What to produce: From the data below, please reproduce exactly everything from the line that contains "Identify the click" down to the line that contains "[Уведомления] (155, 154)", with both ends included.

+++++

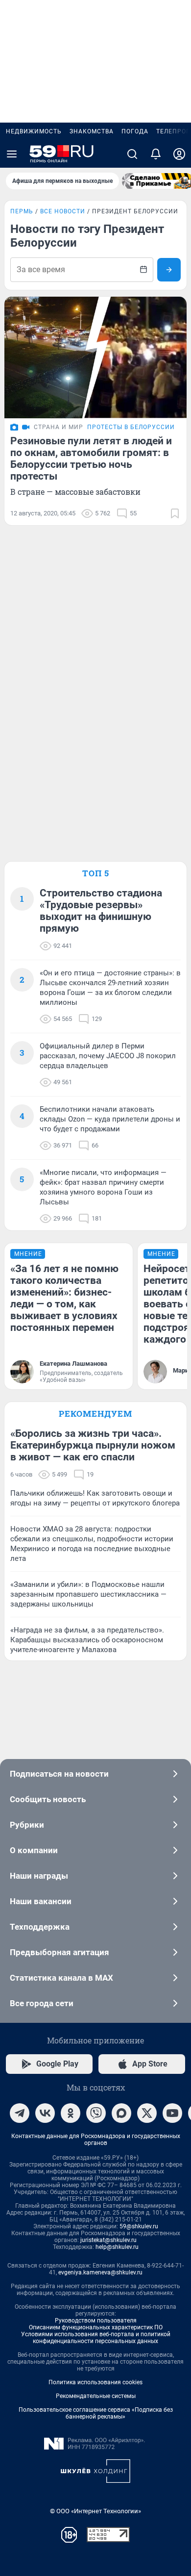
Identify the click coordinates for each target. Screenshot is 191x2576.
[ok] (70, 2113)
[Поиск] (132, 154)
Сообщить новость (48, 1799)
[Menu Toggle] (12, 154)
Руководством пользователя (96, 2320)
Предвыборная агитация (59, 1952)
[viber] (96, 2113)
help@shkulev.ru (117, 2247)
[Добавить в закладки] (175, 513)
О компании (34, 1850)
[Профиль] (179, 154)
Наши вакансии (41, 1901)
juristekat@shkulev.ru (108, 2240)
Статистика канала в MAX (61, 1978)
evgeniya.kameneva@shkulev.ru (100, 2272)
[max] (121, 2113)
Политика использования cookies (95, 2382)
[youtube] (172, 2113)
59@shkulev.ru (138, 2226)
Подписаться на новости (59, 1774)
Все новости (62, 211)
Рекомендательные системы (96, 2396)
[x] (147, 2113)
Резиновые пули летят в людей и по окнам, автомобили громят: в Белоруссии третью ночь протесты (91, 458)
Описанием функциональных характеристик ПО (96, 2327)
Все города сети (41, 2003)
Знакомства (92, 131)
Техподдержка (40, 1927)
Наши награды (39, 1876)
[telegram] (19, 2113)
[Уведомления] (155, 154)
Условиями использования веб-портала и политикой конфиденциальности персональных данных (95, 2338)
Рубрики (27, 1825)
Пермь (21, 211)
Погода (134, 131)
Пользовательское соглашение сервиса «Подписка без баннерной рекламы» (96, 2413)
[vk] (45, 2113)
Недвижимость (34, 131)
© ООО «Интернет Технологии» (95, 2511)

+++++

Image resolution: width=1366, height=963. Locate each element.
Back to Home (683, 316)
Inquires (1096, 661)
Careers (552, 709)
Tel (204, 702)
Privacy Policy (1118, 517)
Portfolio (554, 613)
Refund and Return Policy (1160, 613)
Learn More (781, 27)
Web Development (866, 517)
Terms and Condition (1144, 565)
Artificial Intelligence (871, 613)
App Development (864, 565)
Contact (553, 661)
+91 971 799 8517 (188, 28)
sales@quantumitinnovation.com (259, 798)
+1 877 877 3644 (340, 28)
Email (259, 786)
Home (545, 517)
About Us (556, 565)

+++++

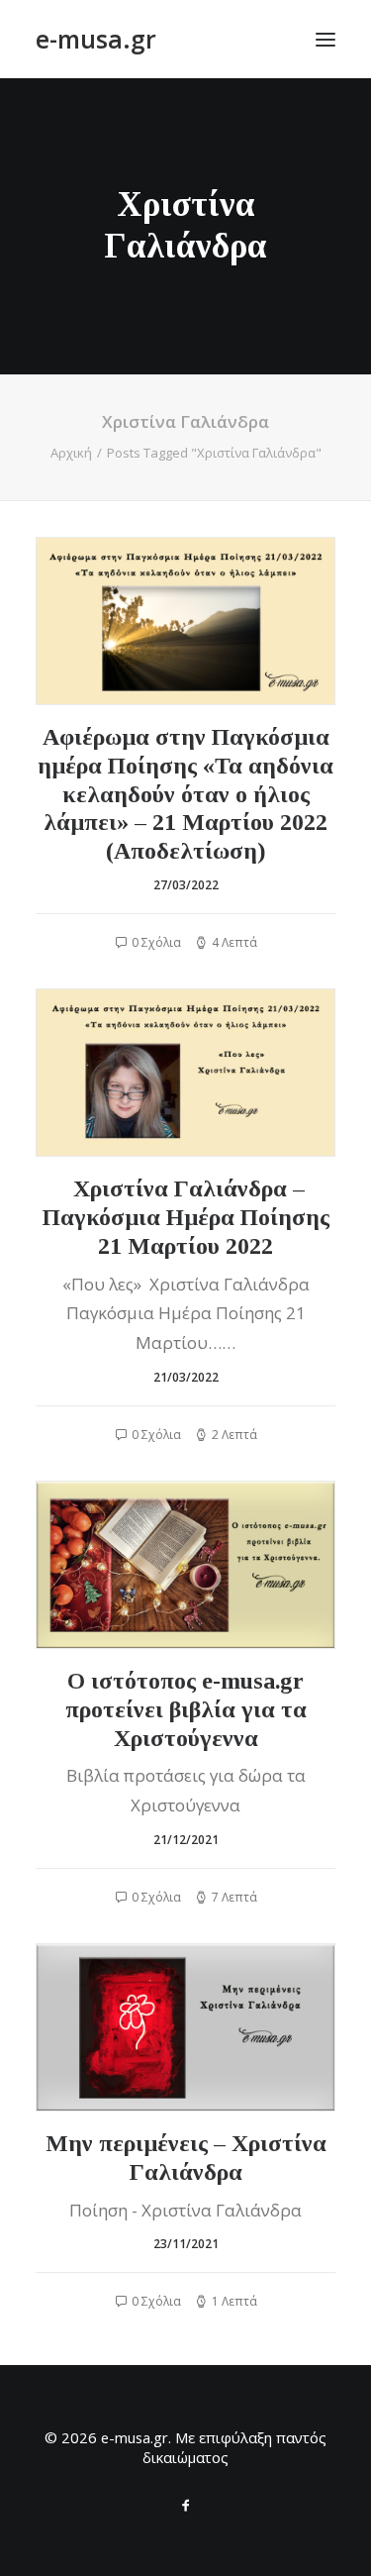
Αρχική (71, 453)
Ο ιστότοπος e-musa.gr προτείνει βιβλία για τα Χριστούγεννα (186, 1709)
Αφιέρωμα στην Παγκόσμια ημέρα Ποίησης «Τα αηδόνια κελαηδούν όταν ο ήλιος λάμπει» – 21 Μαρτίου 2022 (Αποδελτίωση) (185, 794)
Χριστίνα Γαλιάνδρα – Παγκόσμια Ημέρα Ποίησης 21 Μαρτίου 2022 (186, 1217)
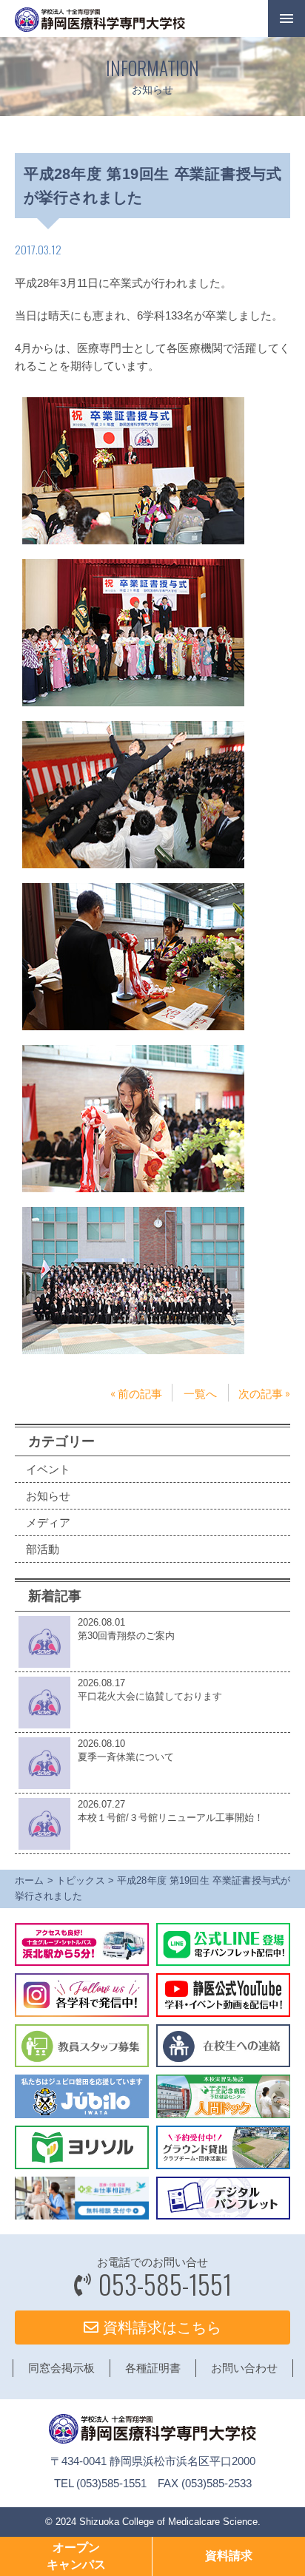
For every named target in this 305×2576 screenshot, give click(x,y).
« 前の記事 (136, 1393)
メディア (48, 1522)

+++++

Solution for this exercise:
Identify the click coordinates for each target. Screenshot is 191x2576.
[ok] (70, 2113)
[Поиск] (132, 154)
Сообщить новость (48, 1799)
[Menu Toggle] (12, 154)
Руководством пользователя (96, 2320)
Предвыборная агитация (59, 1952)
[viber] (96, 2113)
help@shkulev.ru (117, 2247)
[Добавить в закладки] (175, 513)
О компании (34, 1850)
[Профиль] (179, 154)
Наши вакансии (41, 1901)
juristekat@shkulev.ru (108, 2240)
Статистика канала в MAX (61, 1978)
evgeniya.kameneva@shkulev.ru (100, 2272)
[max] (121, 2113)
Политика использования cookies (95, 2382)
[youtube] (172, 2113)
59@shkulev.ru (138, 2226)
Подписаться на новости (59, 1774)
Все новости (62, 211)
Рекомендательные системы (96, 2396)
[x] (147, 2113)
Резиновые пули летят в людей и по окнам, автомобили громят: в Белоруссии третью ночь протесты (91, 458)
Описанием функциональных характеристик ПО (96, 2327)
Все города сети (41, 2003)
Знакомства (92, 131)
Техподдержка (40, 1927)
Наши награды (39, 1876)
[telegram] (19, 2113)
[Уведомления] (155, 154)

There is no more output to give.